"""

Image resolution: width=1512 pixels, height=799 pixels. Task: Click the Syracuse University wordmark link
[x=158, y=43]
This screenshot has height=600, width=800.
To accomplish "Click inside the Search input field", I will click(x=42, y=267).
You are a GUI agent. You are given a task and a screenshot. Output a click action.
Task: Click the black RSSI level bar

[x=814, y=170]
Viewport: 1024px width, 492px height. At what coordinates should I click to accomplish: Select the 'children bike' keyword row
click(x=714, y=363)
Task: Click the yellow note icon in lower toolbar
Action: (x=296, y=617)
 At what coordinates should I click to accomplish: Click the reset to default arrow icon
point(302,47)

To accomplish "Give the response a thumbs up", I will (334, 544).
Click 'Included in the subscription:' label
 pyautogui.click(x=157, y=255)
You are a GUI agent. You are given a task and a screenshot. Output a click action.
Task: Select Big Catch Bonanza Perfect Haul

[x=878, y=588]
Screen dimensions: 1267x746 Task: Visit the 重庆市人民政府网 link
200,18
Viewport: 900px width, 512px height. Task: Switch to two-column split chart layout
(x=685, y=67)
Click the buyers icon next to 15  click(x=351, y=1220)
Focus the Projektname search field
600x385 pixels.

"""

*PROBLEM TO SOLVE*
Everything from the line with "Focus the Projektname search field" through the end of the listing, both ends included, needs to be transcribed exactly, with no other lines.

*THE COMPLETED TASK*
Focus the Projektname search field
600x385 pixels.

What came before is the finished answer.